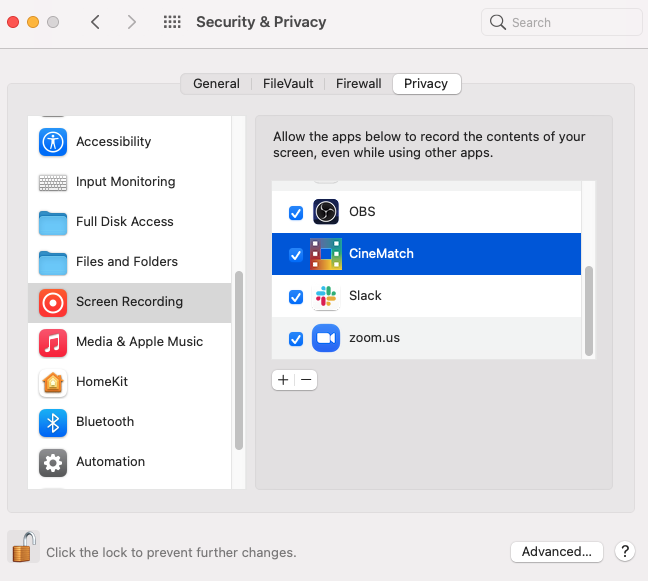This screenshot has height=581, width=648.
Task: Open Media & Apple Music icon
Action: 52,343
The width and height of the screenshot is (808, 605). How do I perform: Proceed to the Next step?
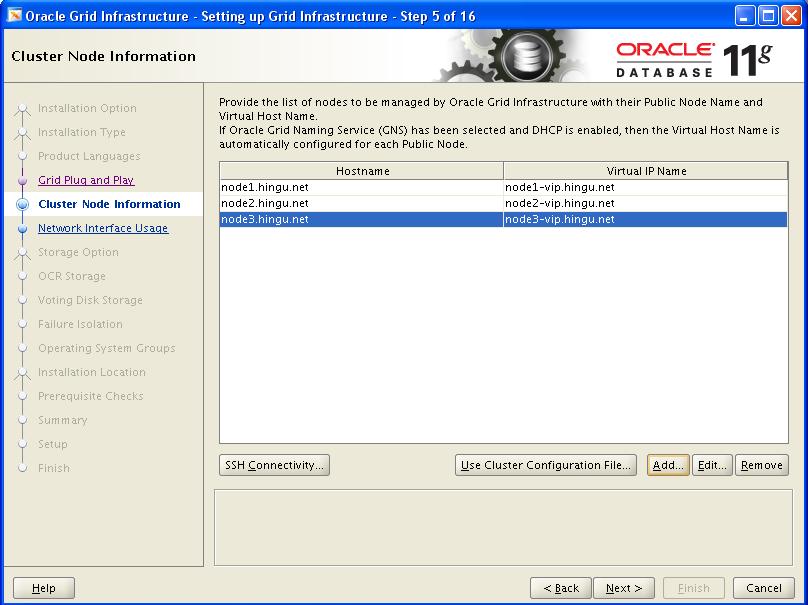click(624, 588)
..........
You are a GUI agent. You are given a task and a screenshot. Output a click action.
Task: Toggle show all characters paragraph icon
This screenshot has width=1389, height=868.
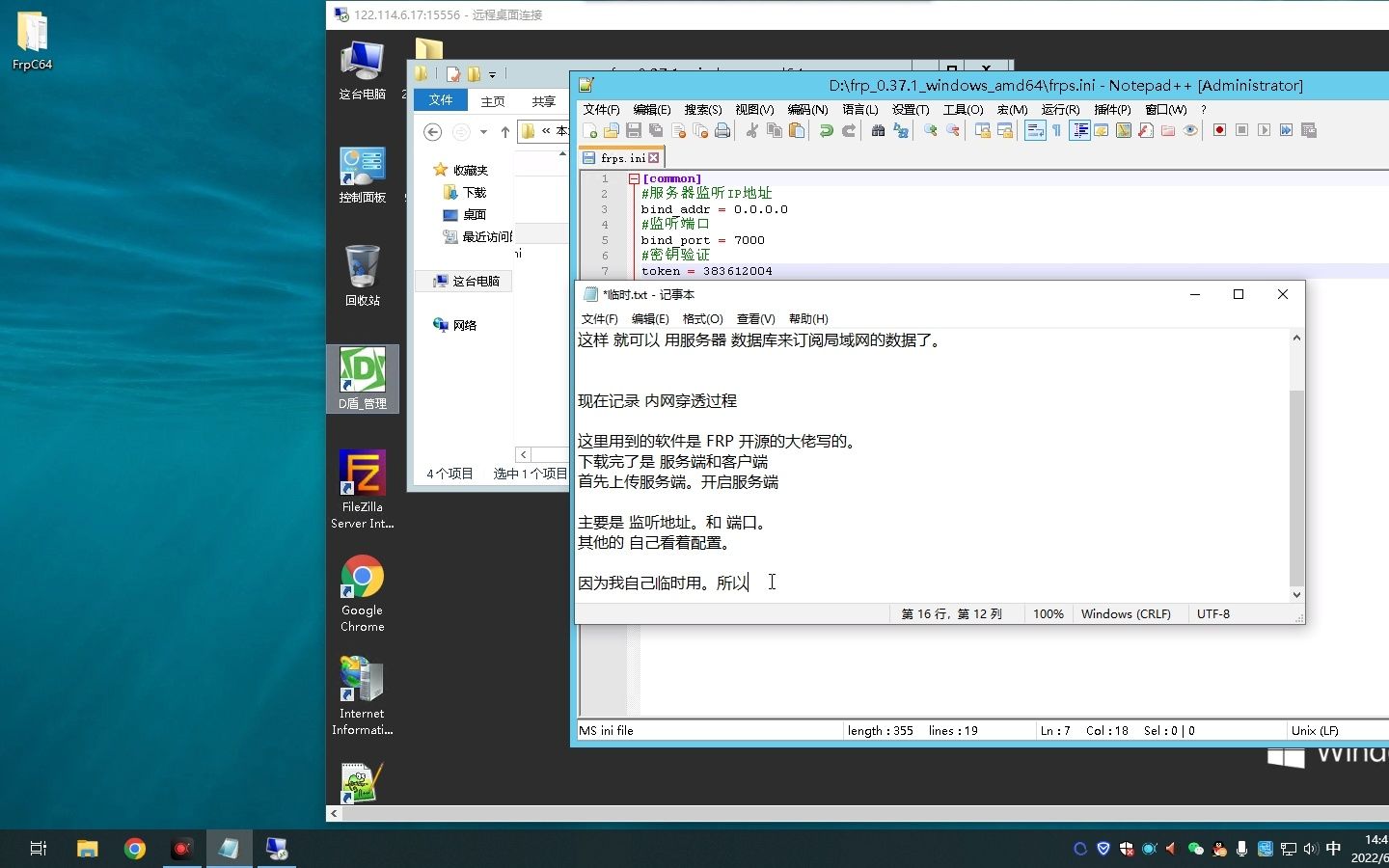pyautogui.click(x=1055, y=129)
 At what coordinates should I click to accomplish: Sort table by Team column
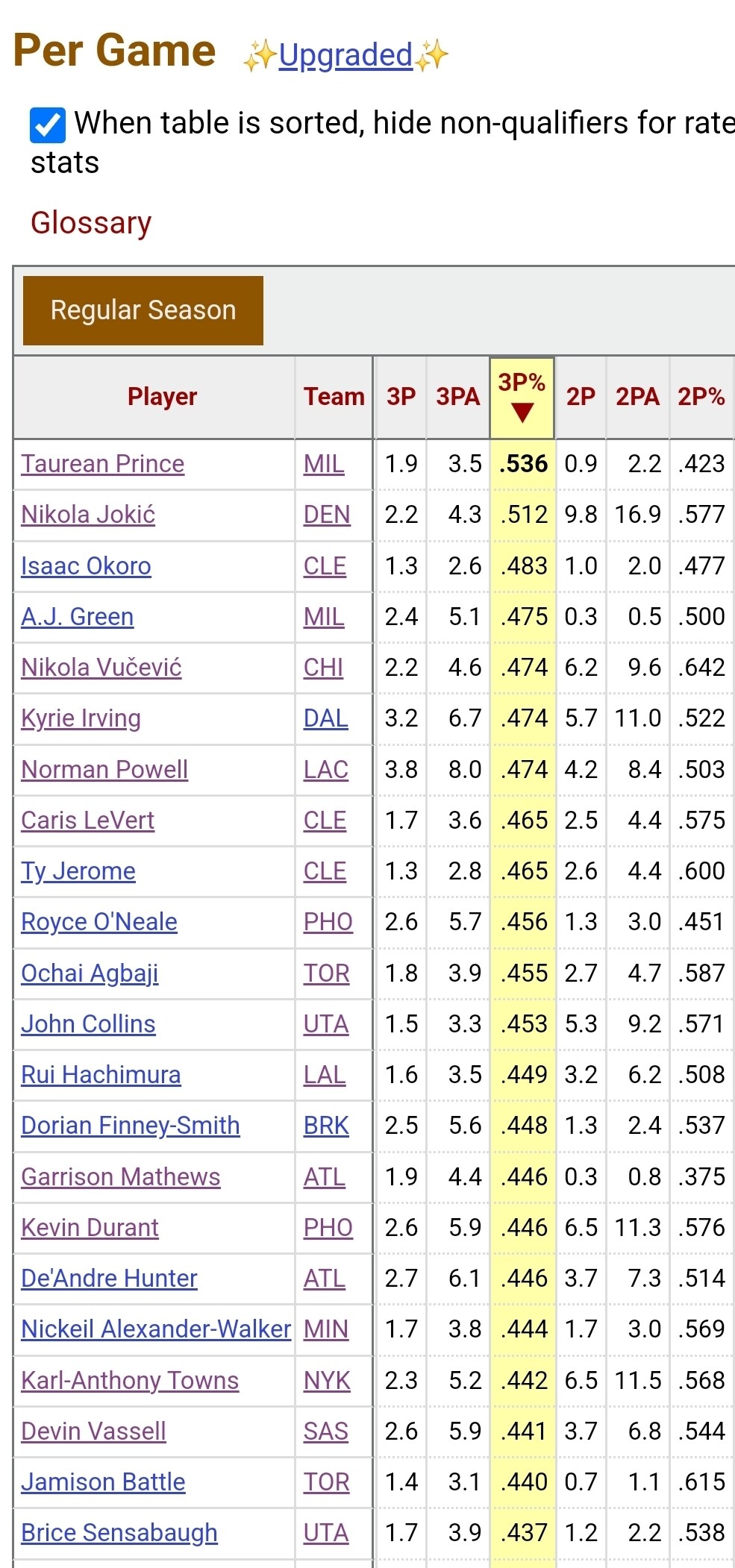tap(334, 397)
..........
**YOUR TASK**
Reproduce the items verbatim from the line with "This screenshot has height=581, width=648." up to and including the line with "click(624, 588)", leaving out the pictures.

**EXERCISE RESPONSE**
This screenshot has height=581, width=648.
Task: Open Media & Apple Music icon
Action: 52,343
The width and height of the screenshot is (808, 605). How do I perform: Proceed to the Next step?
click(624, 588)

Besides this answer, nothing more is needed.